Sleeping in until noon, never showing up to class and getting away with anything sounds like a nice life.
This resembles what most think is the life of a senior.
Many misconceptions about seniors, whether in high school or college, exist, but not many ring true.
Though most of us exhibit some sort of “senioritis,” a term used to describe a condition that affects seniors with symptoms of laziness, lack of studying, repeated absences and a dismissive attitude, not all seniors are the same.
Senioritis affects each senior in a different way or may not occur at all, but this does not mean we are all apathetic.
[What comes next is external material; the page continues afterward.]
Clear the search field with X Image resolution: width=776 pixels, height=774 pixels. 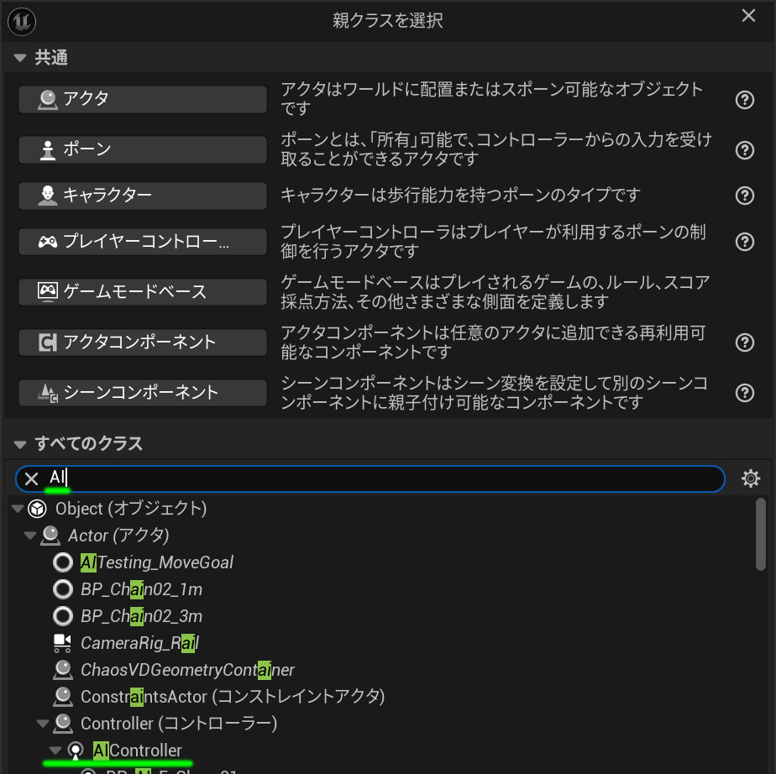pos(31,479)
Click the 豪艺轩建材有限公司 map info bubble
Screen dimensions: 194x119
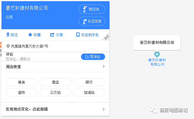tap(157, 43)
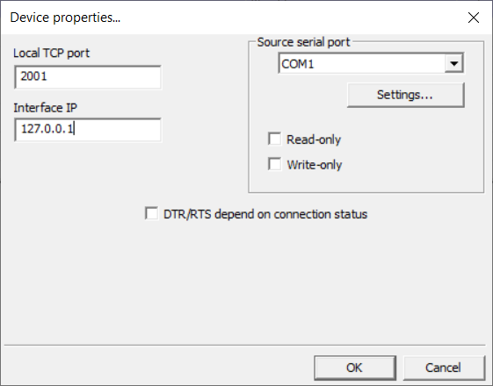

We also attend classes and face numerous pressures.
While it may seem like seniors are lazy and do not care about their last semester or last year, this is untrue.
Actually, seniors still have the same responsibilities, if not more, as underclassmen. We still have classes, jobs and maintain social lives. Some seniors even have internships or senior seminar classes they must fulfill to graduate.
Most seniors do not have the time for apathy. We are too busy preparing to graduate and most still genuinely care about their grades and classes.
Another myth is the fact we no longer attend class our senior year. Seniors are required to attend the same amount of classes as the rest of the student body.
Many seniors are preparing to attend a form of higher education in which their transcripts are very important. Transcripts include attendance and grades all the way through the last semester.
Even those going straight into the workforce rely on professor recommendations reflecting the effect put into the class by the student.
Seniors also face added stresses that do not affect underclassmen.
Along with finishing classes, internships, portfolios and anything else they must do before their graduation date, seniors have the stress of finding a job.
Even those going onto forms of higher education must prepare applications as well as finding a job.
Underclassmen also encounter the stresses of school and non-curricular lives, though becoming a senior heightens these stresses. The pressures seniors face makes it almost impossible to sleep to late hours of the day or skip classes.
Like many other students, seniors are striving toward something, though for us it is much closer than for others.
Senioritis is a disease that affects many approaching graduation, but does not lead to utter apathy, absence or a life of ease.